Date: January 20, 2026
Biochar carbon removal
As carbon removal becomes an increasingly important part of climate strategies, companies are looking for solutions that are practical, scalable, and easy to understand.
One such solution is biochar.
Biochar converts biomass into a stable, carbon-rich material and stores carbon for long periods of time. It is increasingly recognised as a scalable, asset-based carbon removal solution with growing commercial deployment and near-term delivery potential.
What is biochar
Biochar is a solid material created by heating biomass in a low-oxygen environment, a process known as pyrolysis.
As plants grow, they absorb CO₂ from the atmosphere through photosynthesis. When that biomass is converted into biochar, a significant share of the carbon becomes chemically stable and resistant to decomposition.
In carbon markets, biochar is classified as carbon dioxide removal (CDR) because it removes CO₂ from the atmosphere and stores it in a durable, physical form.
How biochar works
Step 01: Biomass growth
Plants absorb CO₂ from the atmosphere as they grow, converting it into carbon-rich biomass.
Step 02: Conversion to biochar
The biomass is heated under reduced oxygen conditions, converting part of the carbon into stable biochar.
Step 03: Carbon storage
The biochar is applied in approved use pathways, where the carbon remains stored for long periods.
Step 04: Measurement and verification
Carbon storage and lifecycle emissions are measured and verified, confirming net removal.
The net effect is negative emissions: CO₂ that was once in the atmosphere is removed and stored in a stable solid form.

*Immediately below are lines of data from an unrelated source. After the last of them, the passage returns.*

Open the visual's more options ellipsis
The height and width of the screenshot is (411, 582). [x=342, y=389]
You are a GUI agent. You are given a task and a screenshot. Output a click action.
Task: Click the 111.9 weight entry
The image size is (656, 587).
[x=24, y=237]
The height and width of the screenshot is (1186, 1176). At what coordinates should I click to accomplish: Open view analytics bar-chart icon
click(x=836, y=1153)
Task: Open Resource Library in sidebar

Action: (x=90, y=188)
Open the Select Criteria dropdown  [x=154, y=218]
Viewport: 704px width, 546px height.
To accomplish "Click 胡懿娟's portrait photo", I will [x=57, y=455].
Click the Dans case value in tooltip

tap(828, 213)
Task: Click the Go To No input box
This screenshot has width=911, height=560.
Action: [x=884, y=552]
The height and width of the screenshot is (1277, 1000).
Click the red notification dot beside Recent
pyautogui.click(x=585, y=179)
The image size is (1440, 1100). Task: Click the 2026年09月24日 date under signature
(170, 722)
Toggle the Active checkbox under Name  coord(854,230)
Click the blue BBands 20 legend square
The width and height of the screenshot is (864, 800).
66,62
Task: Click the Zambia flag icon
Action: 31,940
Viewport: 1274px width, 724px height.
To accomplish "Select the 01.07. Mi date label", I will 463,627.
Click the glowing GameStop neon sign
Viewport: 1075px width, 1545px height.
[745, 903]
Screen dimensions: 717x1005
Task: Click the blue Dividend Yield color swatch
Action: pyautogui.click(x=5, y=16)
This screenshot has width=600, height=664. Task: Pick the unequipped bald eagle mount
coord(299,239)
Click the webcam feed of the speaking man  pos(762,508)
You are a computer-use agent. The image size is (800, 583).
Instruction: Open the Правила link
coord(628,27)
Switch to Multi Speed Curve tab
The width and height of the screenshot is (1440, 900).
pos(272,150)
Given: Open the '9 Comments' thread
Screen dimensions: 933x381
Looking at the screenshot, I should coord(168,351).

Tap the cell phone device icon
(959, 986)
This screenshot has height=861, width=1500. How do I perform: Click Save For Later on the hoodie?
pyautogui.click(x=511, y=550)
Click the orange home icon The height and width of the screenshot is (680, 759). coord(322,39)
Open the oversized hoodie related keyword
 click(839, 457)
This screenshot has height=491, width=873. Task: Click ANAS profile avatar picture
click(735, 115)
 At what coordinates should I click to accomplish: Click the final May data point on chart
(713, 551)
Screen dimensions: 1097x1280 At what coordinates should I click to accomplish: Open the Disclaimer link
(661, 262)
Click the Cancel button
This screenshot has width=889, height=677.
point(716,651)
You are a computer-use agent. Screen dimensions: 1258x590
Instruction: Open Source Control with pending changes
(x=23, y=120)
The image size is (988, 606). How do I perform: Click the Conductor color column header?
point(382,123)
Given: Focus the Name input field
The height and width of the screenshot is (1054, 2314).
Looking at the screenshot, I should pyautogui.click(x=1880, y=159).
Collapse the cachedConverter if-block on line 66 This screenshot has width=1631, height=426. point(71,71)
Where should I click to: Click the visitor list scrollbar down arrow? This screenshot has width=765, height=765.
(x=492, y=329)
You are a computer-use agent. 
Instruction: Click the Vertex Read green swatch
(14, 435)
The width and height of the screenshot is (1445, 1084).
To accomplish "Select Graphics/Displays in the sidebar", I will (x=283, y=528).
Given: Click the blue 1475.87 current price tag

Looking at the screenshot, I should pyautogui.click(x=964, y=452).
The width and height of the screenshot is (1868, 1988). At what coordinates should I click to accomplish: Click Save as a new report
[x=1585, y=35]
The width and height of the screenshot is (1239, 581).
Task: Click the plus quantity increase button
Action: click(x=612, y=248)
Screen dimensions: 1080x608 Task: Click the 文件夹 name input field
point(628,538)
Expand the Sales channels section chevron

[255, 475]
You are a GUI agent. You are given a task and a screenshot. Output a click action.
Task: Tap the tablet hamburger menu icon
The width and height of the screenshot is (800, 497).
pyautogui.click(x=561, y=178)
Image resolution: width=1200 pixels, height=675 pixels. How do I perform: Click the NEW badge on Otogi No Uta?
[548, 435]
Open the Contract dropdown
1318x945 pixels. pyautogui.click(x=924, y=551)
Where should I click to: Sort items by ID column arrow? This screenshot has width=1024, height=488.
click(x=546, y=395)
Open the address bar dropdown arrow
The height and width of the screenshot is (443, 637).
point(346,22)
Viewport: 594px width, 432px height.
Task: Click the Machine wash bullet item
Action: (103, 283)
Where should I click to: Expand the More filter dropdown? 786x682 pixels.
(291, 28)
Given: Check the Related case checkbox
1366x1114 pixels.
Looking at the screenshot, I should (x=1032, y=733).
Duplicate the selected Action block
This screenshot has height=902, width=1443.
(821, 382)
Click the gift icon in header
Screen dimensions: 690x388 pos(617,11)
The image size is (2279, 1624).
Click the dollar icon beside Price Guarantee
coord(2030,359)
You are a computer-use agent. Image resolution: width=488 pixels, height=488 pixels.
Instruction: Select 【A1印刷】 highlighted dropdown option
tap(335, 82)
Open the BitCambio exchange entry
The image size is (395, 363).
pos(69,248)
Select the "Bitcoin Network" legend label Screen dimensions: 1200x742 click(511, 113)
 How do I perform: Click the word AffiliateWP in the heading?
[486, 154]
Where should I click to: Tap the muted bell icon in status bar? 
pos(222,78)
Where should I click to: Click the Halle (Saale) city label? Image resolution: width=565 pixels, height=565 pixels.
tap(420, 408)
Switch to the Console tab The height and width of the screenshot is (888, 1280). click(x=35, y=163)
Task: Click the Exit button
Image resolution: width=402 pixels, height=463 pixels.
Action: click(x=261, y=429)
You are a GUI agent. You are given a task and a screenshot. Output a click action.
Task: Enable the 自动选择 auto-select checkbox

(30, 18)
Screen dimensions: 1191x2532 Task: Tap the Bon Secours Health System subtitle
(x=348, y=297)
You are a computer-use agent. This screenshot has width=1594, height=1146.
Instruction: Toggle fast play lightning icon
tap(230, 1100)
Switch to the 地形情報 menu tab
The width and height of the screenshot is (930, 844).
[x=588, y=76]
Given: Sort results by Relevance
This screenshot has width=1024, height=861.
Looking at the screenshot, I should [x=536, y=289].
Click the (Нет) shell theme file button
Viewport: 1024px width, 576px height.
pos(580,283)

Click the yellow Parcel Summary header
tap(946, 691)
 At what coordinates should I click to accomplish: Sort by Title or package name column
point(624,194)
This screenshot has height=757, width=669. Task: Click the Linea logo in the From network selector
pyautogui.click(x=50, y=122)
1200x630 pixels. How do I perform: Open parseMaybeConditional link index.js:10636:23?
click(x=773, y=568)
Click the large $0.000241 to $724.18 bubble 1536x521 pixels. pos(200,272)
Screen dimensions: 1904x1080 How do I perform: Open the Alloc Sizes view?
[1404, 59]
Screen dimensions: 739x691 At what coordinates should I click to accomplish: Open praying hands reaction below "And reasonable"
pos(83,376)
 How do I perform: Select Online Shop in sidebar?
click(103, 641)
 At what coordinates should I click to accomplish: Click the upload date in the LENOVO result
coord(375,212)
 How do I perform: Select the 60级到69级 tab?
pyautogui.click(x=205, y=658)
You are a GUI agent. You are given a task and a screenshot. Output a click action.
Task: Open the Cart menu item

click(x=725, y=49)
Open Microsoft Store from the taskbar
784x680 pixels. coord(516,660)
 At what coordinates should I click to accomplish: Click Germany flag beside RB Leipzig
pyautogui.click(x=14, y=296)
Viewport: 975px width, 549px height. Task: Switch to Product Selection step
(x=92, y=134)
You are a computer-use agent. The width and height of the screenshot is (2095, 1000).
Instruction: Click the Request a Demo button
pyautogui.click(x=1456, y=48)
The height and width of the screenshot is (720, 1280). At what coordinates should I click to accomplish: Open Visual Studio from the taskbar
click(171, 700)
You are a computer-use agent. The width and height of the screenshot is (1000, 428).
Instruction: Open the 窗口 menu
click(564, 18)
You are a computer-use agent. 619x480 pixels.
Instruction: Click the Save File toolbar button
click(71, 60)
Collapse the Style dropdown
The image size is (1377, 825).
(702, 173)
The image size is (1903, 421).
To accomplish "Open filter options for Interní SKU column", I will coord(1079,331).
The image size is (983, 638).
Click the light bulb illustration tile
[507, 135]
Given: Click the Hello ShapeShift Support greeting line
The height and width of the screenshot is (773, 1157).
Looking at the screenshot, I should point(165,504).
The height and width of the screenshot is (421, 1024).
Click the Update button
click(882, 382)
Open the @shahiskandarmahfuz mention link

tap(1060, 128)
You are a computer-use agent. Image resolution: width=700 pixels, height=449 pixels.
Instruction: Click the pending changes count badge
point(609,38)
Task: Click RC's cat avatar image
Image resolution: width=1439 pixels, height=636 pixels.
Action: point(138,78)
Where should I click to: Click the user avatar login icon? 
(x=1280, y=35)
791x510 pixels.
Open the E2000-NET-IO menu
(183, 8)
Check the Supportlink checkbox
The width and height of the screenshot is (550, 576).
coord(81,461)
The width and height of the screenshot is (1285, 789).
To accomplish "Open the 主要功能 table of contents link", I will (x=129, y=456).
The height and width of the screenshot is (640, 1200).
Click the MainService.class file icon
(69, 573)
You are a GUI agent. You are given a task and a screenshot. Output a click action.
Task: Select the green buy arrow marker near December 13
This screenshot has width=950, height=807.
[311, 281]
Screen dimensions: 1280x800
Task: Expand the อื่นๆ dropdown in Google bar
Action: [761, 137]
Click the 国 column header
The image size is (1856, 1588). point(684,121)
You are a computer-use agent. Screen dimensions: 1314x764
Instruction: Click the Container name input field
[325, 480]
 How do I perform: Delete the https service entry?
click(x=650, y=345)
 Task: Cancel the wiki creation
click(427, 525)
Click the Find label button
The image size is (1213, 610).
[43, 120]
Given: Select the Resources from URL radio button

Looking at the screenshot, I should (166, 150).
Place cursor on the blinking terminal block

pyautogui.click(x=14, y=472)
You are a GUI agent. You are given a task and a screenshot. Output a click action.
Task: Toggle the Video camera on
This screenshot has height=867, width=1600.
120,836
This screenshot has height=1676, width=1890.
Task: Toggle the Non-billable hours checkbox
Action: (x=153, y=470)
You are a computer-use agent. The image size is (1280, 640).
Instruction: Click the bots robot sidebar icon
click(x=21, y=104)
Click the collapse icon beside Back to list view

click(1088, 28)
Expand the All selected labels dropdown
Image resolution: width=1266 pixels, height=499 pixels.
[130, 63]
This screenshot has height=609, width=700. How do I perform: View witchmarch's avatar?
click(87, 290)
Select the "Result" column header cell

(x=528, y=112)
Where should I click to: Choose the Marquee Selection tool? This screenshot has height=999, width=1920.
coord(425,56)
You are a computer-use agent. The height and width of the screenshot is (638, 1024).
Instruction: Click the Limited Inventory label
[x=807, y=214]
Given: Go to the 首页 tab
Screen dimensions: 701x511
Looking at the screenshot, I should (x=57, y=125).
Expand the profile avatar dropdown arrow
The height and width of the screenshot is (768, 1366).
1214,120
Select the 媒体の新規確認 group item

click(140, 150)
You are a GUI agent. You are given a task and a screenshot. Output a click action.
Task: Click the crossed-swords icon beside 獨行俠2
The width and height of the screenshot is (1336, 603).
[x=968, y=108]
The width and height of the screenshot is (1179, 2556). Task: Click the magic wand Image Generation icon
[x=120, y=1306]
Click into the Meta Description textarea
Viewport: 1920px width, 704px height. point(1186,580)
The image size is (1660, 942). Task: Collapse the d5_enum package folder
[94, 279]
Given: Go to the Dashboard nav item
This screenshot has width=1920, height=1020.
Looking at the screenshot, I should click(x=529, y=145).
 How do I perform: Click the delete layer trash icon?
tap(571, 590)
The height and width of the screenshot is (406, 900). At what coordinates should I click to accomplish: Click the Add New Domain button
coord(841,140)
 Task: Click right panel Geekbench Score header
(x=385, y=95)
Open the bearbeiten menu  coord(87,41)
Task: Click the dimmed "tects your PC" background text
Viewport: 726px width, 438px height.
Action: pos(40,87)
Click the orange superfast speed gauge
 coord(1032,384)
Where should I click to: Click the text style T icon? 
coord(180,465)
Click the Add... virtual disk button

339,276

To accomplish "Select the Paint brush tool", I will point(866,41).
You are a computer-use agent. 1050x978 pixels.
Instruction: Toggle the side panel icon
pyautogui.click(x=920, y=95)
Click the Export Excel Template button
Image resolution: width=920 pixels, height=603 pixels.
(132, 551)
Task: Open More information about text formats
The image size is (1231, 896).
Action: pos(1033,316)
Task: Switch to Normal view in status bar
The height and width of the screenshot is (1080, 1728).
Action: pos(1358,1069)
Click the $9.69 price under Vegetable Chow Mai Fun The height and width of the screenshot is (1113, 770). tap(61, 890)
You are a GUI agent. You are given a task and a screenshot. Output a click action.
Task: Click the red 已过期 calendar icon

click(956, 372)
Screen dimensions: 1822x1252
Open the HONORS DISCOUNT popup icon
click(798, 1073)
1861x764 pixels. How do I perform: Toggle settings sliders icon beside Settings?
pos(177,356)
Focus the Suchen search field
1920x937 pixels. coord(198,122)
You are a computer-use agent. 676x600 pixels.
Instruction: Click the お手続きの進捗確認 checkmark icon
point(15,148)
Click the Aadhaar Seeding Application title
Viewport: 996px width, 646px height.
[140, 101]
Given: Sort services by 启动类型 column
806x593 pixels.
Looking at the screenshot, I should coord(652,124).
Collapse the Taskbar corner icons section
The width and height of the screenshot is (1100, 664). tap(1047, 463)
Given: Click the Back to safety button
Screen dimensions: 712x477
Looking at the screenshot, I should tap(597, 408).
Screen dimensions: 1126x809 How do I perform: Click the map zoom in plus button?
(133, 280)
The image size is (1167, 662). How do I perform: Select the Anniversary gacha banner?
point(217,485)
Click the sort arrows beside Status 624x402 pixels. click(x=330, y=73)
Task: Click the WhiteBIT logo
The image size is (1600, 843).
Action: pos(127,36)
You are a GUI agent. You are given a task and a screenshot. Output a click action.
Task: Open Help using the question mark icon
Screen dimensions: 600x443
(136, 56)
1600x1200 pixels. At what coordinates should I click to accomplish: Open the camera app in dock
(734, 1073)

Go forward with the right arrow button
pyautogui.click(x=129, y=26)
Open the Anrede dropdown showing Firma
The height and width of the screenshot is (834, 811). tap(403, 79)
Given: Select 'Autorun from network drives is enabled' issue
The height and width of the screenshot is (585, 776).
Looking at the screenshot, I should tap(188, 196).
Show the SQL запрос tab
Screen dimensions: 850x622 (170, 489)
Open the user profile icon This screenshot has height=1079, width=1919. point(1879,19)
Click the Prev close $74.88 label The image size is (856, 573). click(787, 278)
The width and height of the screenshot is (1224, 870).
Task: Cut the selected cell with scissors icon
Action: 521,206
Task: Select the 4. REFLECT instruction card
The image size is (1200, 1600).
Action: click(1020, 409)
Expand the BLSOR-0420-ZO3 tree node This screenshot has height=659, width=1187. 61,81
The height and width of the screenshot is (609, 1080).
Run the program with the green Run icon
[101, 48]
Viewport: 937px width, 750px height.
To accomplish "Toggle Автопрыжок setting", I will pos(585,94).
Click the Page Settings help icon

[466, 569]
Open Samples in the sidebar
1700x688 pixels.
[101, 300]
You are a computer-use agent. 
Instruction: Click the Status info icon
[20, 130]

Why invest in biochar carbon removal
- Real carbon removal: Removes CO₂ from the atmosphere and stores it.
- Clear storage logic: Carbon is stored in a solid product that can be tested and traced.
- Built for scale: Modular, repeatable projects suited for commercial deployment.
- Procurement-friendly: Can be contracted around volumes, delivery, and documentation.
Climate impact
Biochar climate impact is calculated as net carbon removal: stored carbon minus lifecycle emissions from sourcing, transport, processing, and use.
Verified projects show that biochar can store multiple tonnes of CO₂ per tonne of biochar, depending on feedstock and process performance.
Co-benefits
- Improved soil properties in some applications
- Product value supporting long-term project operation
- Better use of biomass residues
Why biochar matters for decarbonisation
Reducing emissions alone is not enough to reach net zero. Carbon removal is required to address residual emissions.
Biochar removes existing CO₂ from the atmosphere and stores it in a durable physical form using proven, scalable project designs.
Benefits and challenges
Benefits
- Durable carbon storage
- Clear measurement and verification
- Scalable, asset-based deployment
- Simple and explainable mechanism
Challenges
- Requires good biomass sourcing
- Needs proper measurement and documentation
- Quality depends on process control
How Pure Carbon Partners helps
Successful biochar projects are built on execution, feedstock access, and clear offtake structures.
- Identification of high-quality biochar projects
- Review of methodologies and documentation
- Structuring of purchase and offtake agreements
- Support around delivery and verification
Our role is to make biochar procurement simple, credible, and scalable.
Conclusion
Biochar is one of the most straightforward ways to invest in durable carbon removal today.
It removes CO₂ from the atmosphere, stores it in a stable solid form, and delivers a clear, verifiable climate benefit.
References
- IPCC, AR6 Working Group III, Chapter 12.
- Puro.earth Biochar Methodology (Edition 2025).
- European Biochar Certificate (EBC), Carbon Sink Guidelines.
- Puro.earth Facility and Output Reports.
- The Biochar Blueprint: A developer’s guide to scale.